Face à ce qui échappe, une phrase brève qui desserre l'étau du contrôle.
Abou Moussa (qu'Allah l'agrée) rapporte : « Nous étions en voyage avec le Prophète ﷺ. Chaque fois que nous montions sur une hauteur, nous élevions la voix pour dire le takbir. Le Prophète nous dit alors : "Gens, allez doucement avec vous-mêmes : vous n'appelez pas un sourd ni un absent, vous appelez Celui qui entend et qui voit." Puis il vint vers moi, alors que je disais intérieurement : "Il n'y a de force ni de puissance que par Allah." Il me dit : "Abdallah ibn Qays, dis : Il n'y a de force ni de puissance que par Allah, c'est l'un des trésors du Paradis." »
Rapporté par Abou Moussa al-Ach'arî (qu'Allah l'agrée)
Sahih al-Boukhari, n°6384
La leçon à en tirer
Rapporté par Abou Moussa al-Ach'arî (que le Prophète appelle ici par son prénom, Abdallah ibn Qays), ce hadith se déroule en voyage. La scène s'ouvre sur un groupe qui crie le takbir en haut de chaque colline ; le Prophète ﷺ les apaise : « Allez doucement avec vous-mêmes, vous n'appelez pas un sourd. » L'enseignement glisse ensuite, presque confidentiel, vers une formule qu'Abou Moussa récitait en silence, et que le Prophète vient renforcer en la nommant trésor du Paradis.

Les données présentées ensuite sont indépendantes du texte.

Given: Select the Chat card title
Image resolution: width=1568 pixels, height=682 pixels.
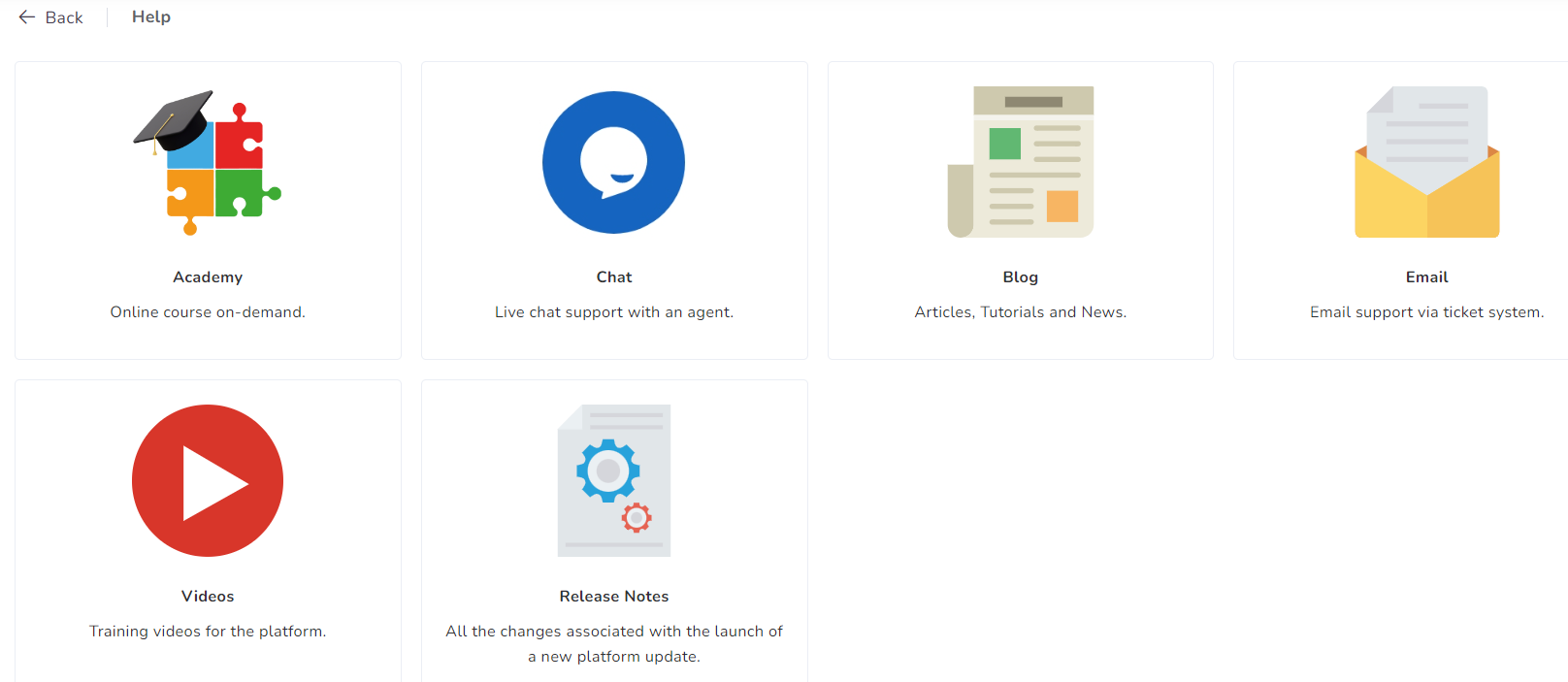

La formule (Lâ hawla wa lâ quwwata illâ billâh) est littéralement : « Il n'y a ni mouvement ni force sinon par Allah. » Sa portée est moins théologique que psychologique au quotidien. Elle est traditionnellement prononcée au moment précis où l'on ressent l'impuissance : une nouvelle imprévue, un plan qui s'effondre, un poids qui dépasse ce qu'on croyait pouvoir porter. La phrase ne nie pas la difficulté ; elle déplace l'endroit d'où l'on tente d'y faire face. Elle rappelle qu'une partie de ce qui arrive ne dépend pas de nous, et qu'il est possible de relâcher l'obsession du contrôle sans cesser d'agir.
La formule condense en quatre mots un geste que d'autres traditions ont nommé autrement : la dichotomie du contrôle chez les stoïciens, le lâcher-prise des pratiques contemplatives. La grammaire change, la structure tient : reconnaître ce qui échappe pour cesser de le combattre, et récupérer l'énergie dépensée en vain.
À appliquer concrètement
- Dès que la panique monte, trois respirations puis 'Lâ hawla wa lâ quwwata illâ billâh' (force et puissance ne sont qu'en Allah) avant de réagir.
- Tenir un compte approximatif pendant deux semaines : combien de fois la phrase est nécessaire ? Ce que ça dit du niveau réel de tension.
- L'utiliser aussi pour les petits agacements (retard du train, file d'attente, mail énervant) : l'outil se rode sur l'ordinaire avant d'être prêt pour l'extraordinaire.